Nearly a quarter of mothers have had to give up work because of changes to benefits, according to the Youth Employment Minister.
The UK Government's welfare reform agenda has made it harder for mothers to stay in work, gain new skills and pay for childcare, Angela Constance told MSPs at Holyrood.
Unemployment amongst females aged 18 to 24 has risen by around a third in the last year, Labour finance spokesman Ken Macintosh said.
He called on the Scottish Government to bring forward more "radical proposals" to make childcare more affordable.
Ms Constance said: "Welfare reform is clearly having a significant impact on women and their aspirations.
"This year's report by the Fawcett Society, The Impact of Austerity on Women, concludes that the changes in welfare reform combined with high costs of childcare are forcing women to give up their jobs, as the costs of childcare outweigh the benefits of work.

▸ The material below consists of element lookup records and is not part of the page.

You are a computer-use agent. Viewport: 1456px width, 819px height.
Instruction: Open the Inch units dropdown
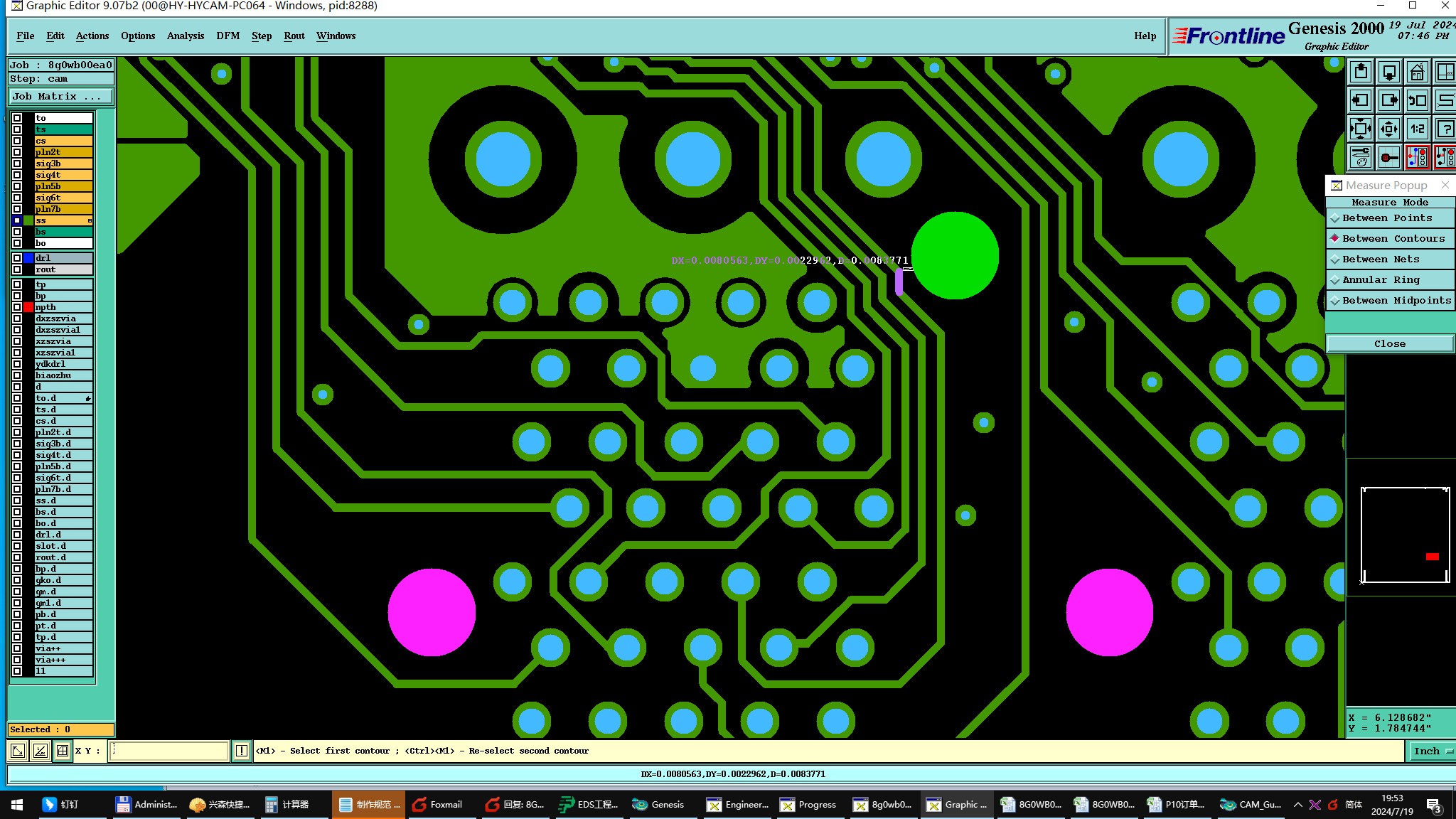1430,751
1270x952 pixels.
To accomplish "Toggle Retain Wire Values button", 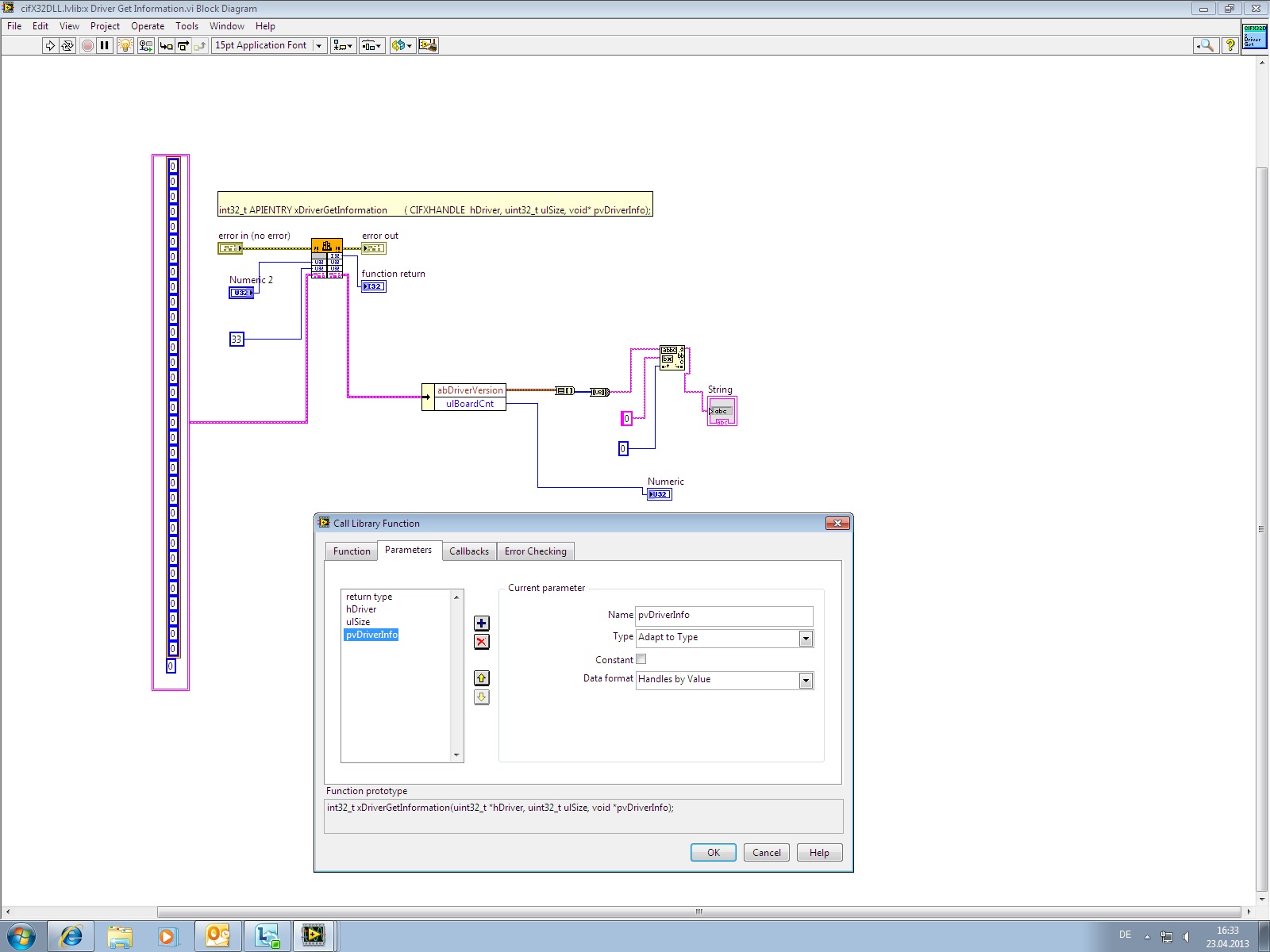I will coord(145,46).
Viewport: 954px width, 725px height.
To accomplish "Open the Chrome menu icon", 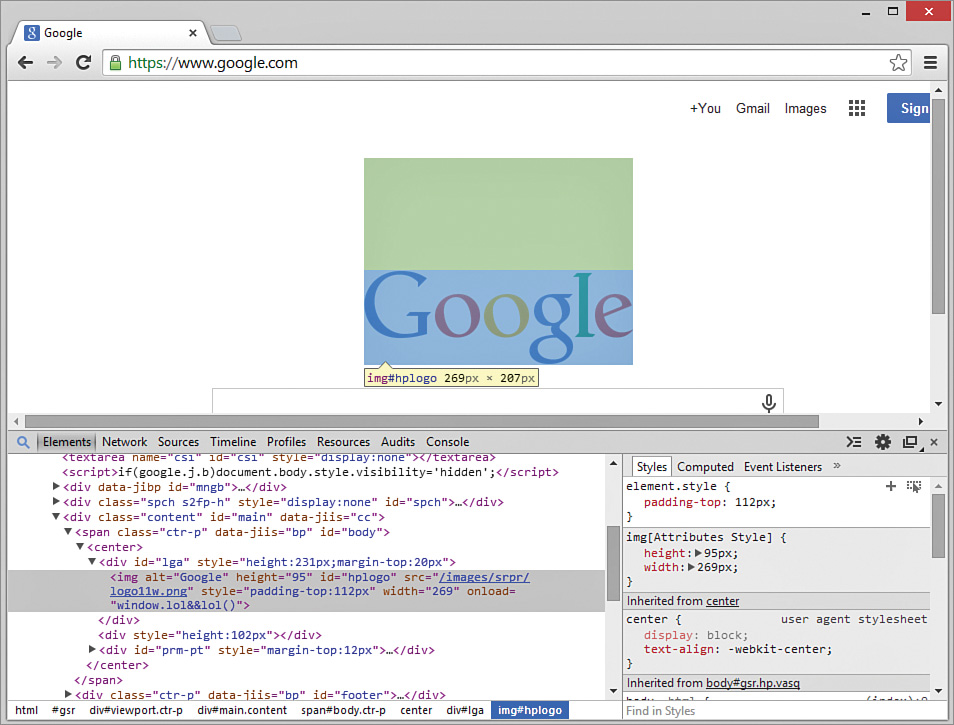I will tap(931, 62).
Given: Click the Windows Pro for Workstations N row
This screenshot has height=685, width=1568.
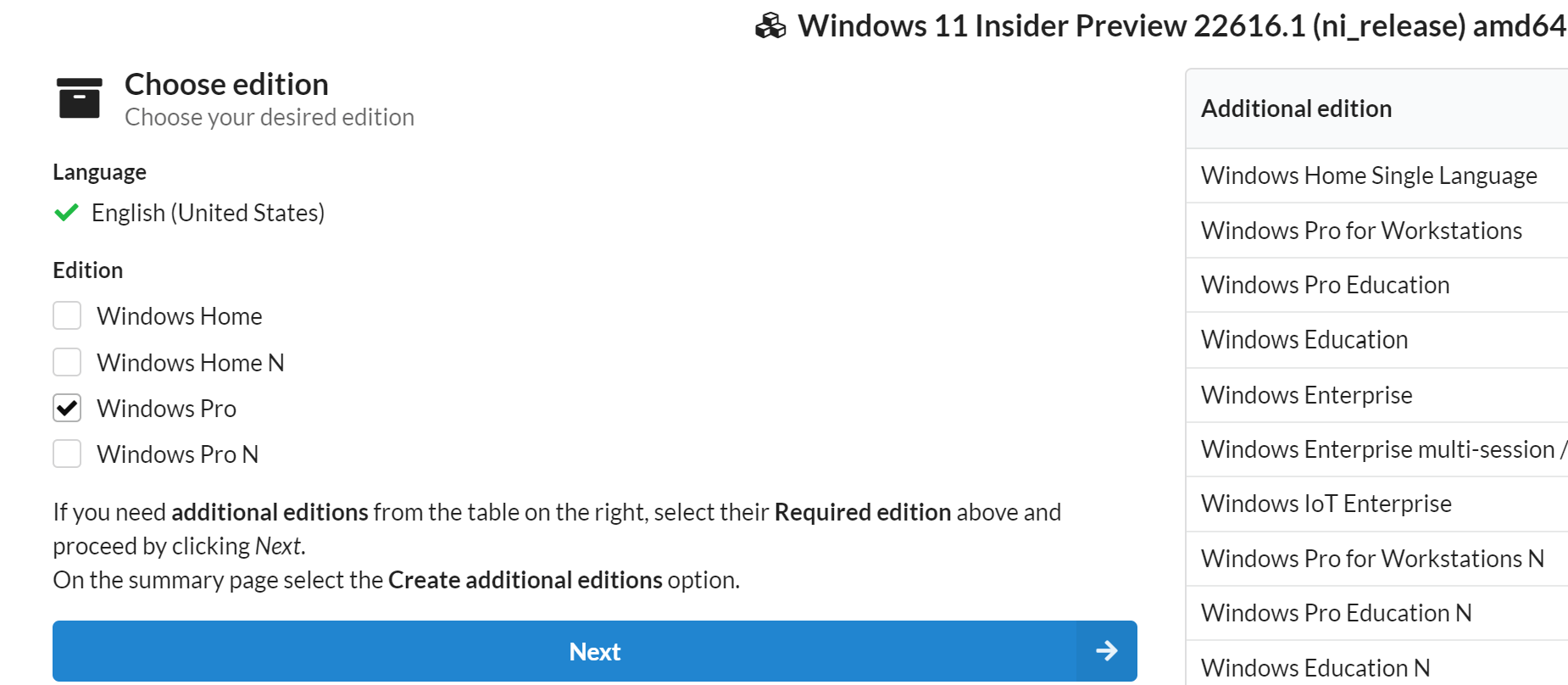Looking at the screenshot, I should [x=1376, y=559].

"A survey conducted by working mums found that 24% of mothers have had to give up work as a result of these changes. And for those looking for work, the requirement to claim jobseeker's allowance means many of them are finding it harder to access skills and provisions.
"Although the Scottish Government offers up to £1,215 in lone-parent childcare grants to help lone-parents attend further or higher education, the changes to benefit legislation means that fewer lone parents can now attend college without losing benefits."
Mr Macintosh said female unemployment has risen at "an alarming rate" since the start of the recession.
"In the past year alone, amongst working-age women it has increased by 16%. For women aged 18 to 24, that figure is almost twice as high," he said.
"So the current level of women's unemployment is almost double what it was prior to the recession.
"Rising female unemployment clearly has an acute impact on families and the economy but it also has a much more profound and far less talked about impact on levels of child poverty."
He cited research that found a relationship between rising female employment and falling child poverty, and complained that Scottish childcare costs "are amongst the highest in the UK".
He said: "We must do more to bring these costs down. It must also be flexible and accessible to all women to allow them to gain access to all sectors of the economy.
"Women continue to find that the majority of unpaid care in the UK economy is provided by other family members, and there is plenty of evidence to suggest that women opt for part-time work to do just that."
Labour would support "radical proposals" to address the high cost of childcare, he said.
Conservative MSP Mary Scanlon said support for women in engineering and science is welcome.
The oil and gas sector has a skills shortage, she told MSPs.
Ms Scanlon also highlighted childcare, saying: "The nursery education workforce is mainly female and I question if they are fully valued for the excellent work that they do in identifying development issues, working closely with parents, adhering to standards and care.
"I think this workforce deserves more recognition than it gets."